**Short task**
Please quote the rows starting with the line that contains "Given: Open the help question mark icon" and going on through the line that contains "1316x905 pixels.", reproducing them word for word.

**Record set**

____

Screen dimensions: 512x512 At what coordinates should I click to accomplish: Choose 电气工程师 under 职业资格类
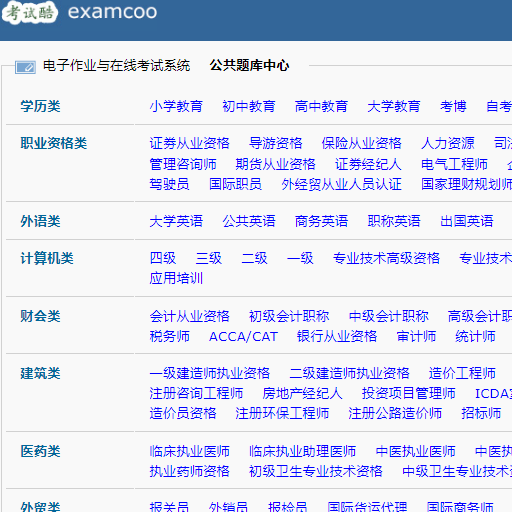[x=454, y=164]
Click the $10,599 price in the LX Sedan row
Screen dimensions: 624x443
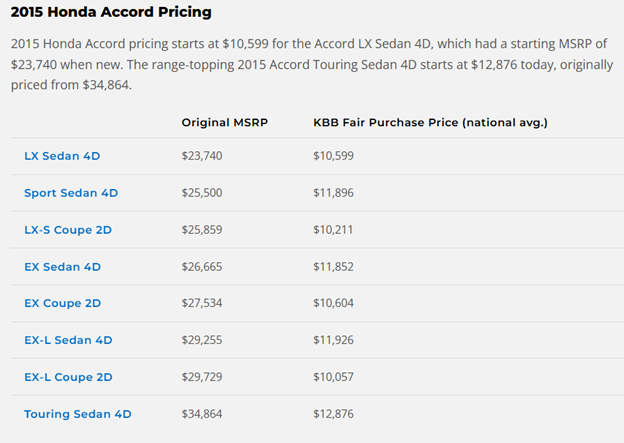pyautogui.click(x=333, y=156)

____

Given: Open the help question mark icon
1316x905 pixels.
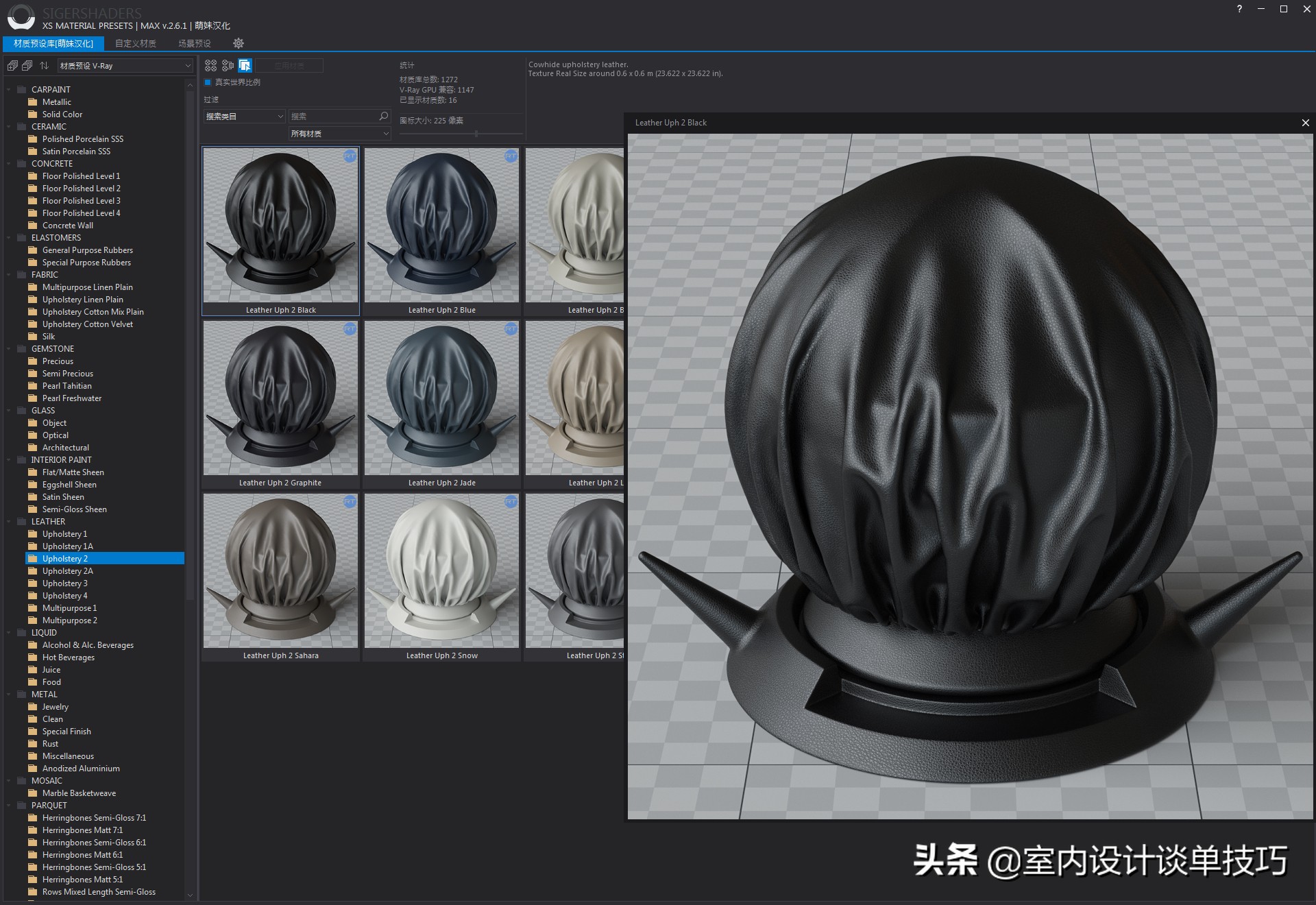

____

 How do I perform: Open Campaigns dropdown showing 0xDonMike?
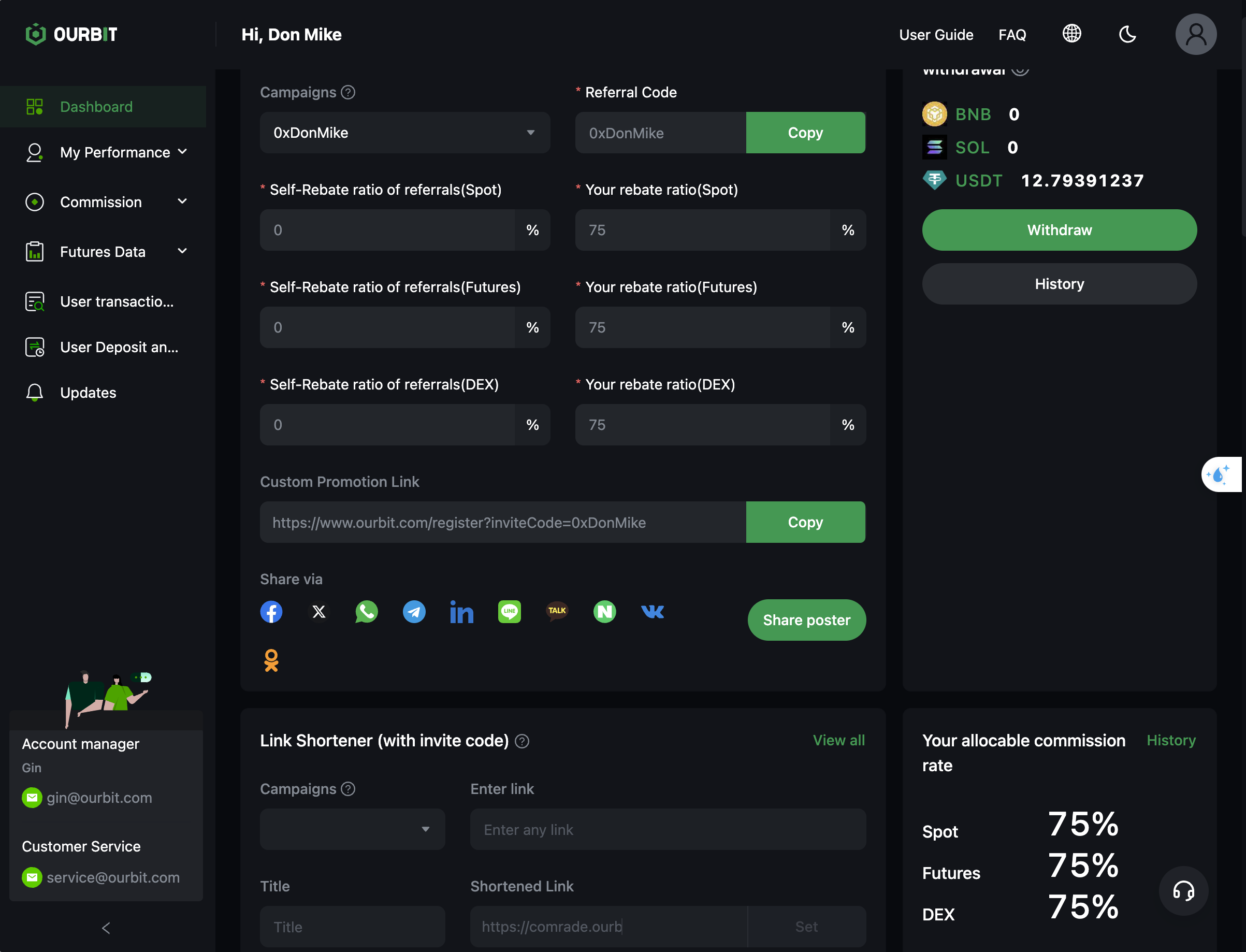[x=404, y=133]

____

**Solution to the exercise**
Given: Open the help question mark icon
1316x905 pixels.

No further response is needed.